Richard_Ngo 22 Mar 2025 5:07 UTC
LW: 6 AF: 5
0
AF
I’ve now edited that section. Old version and new version here for posterity.
Old version:
None of these is very satisfactory! Intuitively speaking, Alice and Bob want to come to an agreement where respect for both of their interests is built in. For example, they might want the EUM they form to value fairness between their two original sets of interests. But adding this new value is not possible if they’re limited to weighted averages. The best they can do is to agree on a probabilistic mixture of EUMs—e.g. tossing a coin to decide between option 1 and option 2—which is still very inflexible, since it locks in one of them having priority indefinitely.

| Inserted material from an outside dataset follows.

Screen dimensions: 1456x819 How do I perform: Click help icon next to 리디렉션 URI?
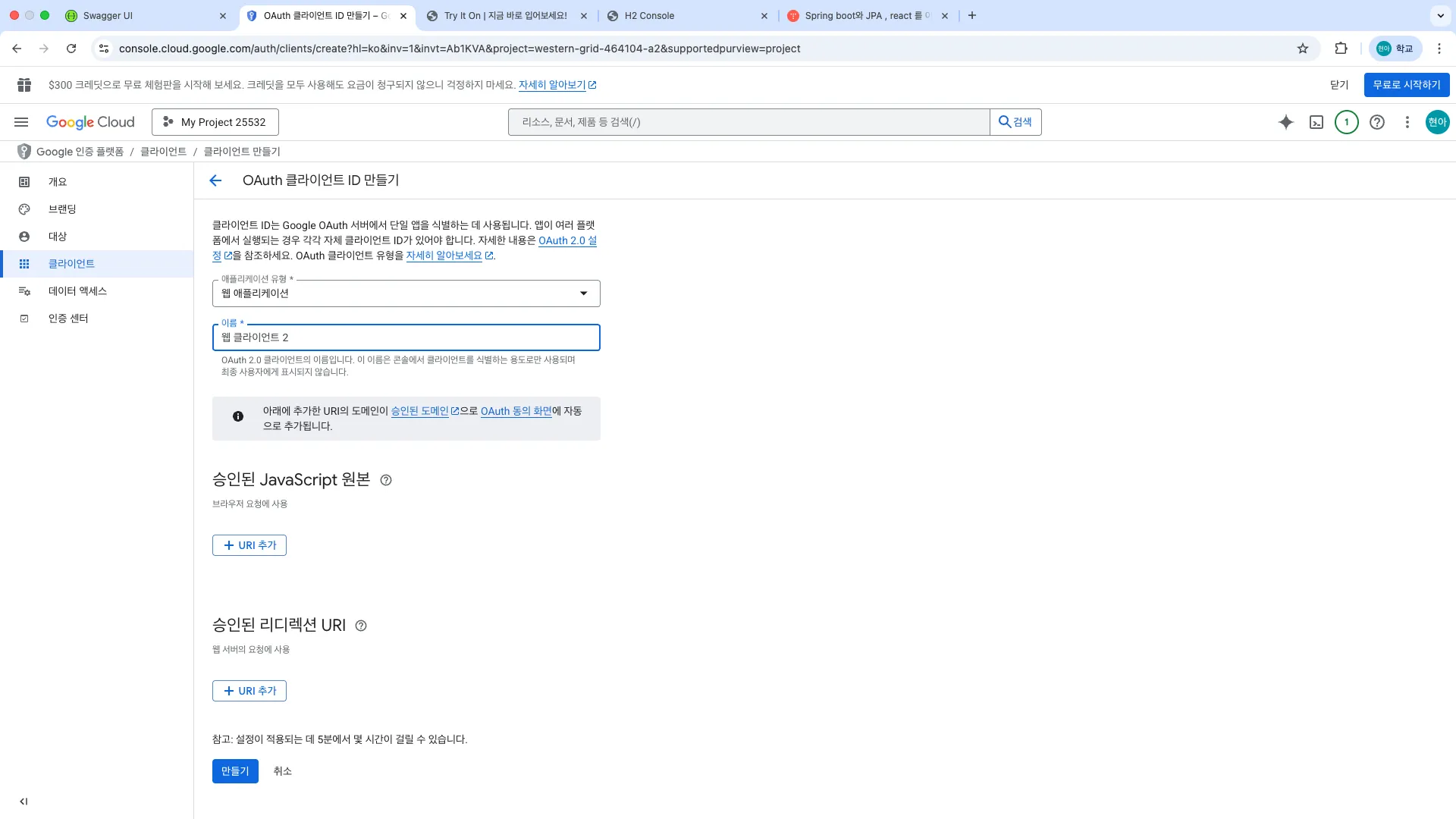(x=361, y=626)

Based on similar reasoning, Scott Garrabrant rejects the independence axiom. He argues that the axiom is unjustified because rational agents should be able to follow through on commitments they made about which decision procedure to follow (or even hypothetical commitments).
New version:
These are all very unsatisfactory. Bob wouldn’t want #1, Alice wouldn’t want #2, and #3 is extremely non-robust. Alice and Bob could toss a coin to decide between options #1 and #2, but then they wouldn’t be acting as an EUM (since EUMs can’t prefer a probabilistic mixture of two options to either option individually). And even if they do, whoever loses the coin toss will have a strong incentive to renege on the deal.
We could see these issues merely as the type of frictions that plague any idealized theory. But we could also seem them as hints about what EUM is getting wrong on a more fundamental level. Intuitively speaking, the problem here is that there’s no mechanism for separately respecting the interests of Alice and Bob after they’ve aggregated into a single agent. For example, they might want the EUM they form to value fairness between their two original sets of interests. But adding this new value is not possible if they’re limited to (a probability distribution over) weighted averages of their utilities. This makes aggregation very risky when Alice and Bob can’t consider all possibilities in advance (i.e. in all realistic settings).
Based on similar reasoning, Scott Garrabrant rejects the independence axiom. He argues that the axiom is unjustified because rational agents should be able to lock in values like fairness based on prior agreements (or even hypothetical agreements).